I am deeply involved in trying to solve the discrepancy between being interested in zen and trying to acquire all the things I've been accumulating

Monday, June 06, 2005

Da Vinci Flinchy

I usually avoid The Wall Street Journal like the plague. It isn't that I don't like the paper. Actually I think it has some fascinating articles but I just don't have the time to read another paper. Friday's Journal is always a temptation though because the Weekend Journal section is pretty hard to resist. What usually tips me over is a good article in the first section and this past Friday's paper did it again. Jeffrey A. Trachtenberg's article was simply must reading for any booklover. Entitled "Quest For Best Seller Creates a Pileup of Returned Books," it referred to the book biz as "an industry gone mad," and the details seem to prove it. In the last ten years, book returns have quadrupled from 200 million dollars to a whopping 800 million. The article told of a Time Warner warehouse with twenty million unsold books, two to four million of which will be deemed unsaleable even as remainders with their fate being recycling. And that's just one publisher!

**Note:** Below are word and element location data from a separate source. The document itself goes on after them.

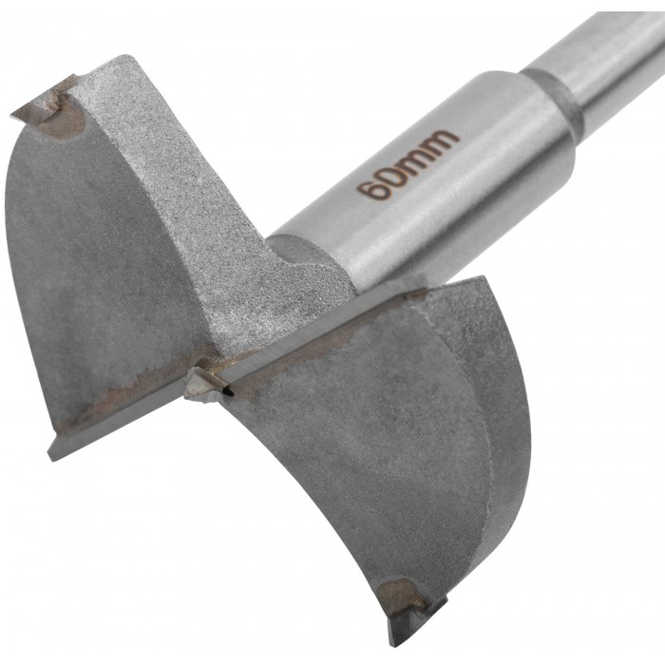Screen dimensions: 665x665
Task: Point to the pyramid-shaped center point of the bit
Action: coord(200,384)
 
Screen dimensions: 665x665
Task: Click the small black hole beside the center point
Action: coord(229,391)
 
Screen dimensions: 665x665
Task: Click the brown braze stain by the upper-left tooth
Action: coord(64,118)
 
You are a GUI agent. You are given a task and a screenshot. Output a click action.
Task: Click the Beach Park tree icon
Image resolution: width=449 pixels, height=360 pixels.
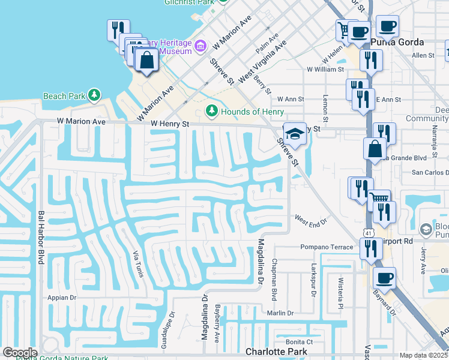[94, 95]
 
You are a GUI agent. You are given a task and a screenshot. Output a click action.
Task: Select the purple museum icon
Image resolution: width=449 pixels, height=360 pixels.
[200, 46]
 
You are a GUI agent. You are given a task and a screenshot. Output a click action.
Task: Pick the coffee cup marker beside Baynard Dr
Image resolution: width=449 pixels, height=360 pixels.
[385, 278]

One of the most fascinating parts of the article was the long journey a book takes until it is returned to the publisher. In an example cited, books were shipped from a Time Warner warehouse in Indiana to a Barnes and Noble store in Marina Del Rey, California. After they remained unsold, they began a 2,800 mile journey back to Barnes and Noble's national distribution center in New Jersey (about seven miles from where I live). Barnes and Noble then sent the books on another 700 mile journey back to the Time-Warner Indiana warehouse. From there, they will eventually be sold as remainders and go on yet another journey, some of which will obviously be going back to Barnes and Noble yet again.

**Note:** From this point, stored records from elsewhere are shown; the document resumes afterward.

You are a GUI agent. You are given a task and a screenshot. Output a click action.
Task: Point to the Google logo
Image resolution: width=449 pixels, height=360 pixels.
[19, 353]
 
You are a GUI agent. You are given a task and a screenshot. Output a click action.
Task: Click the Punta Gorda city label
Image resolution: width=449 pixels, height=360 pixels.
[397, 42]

The subtitle of the article was: Hoping For a Da Vinci Code, Publishers Flood Stores. One can only wonder where this business is heading. It's pretty doubtful it'll have a pretty ending.

In related matters, there is a great piece in the latest New York Times Book Review (Cash Up Front) which tells what publishers have to do and pay to get their books prominently displayed in a bookstore. I guess the little guy just doesn't have much of a chance today. Maybe we can adopt a cause and do a little of our own impromptu display work on a title. Might be fun.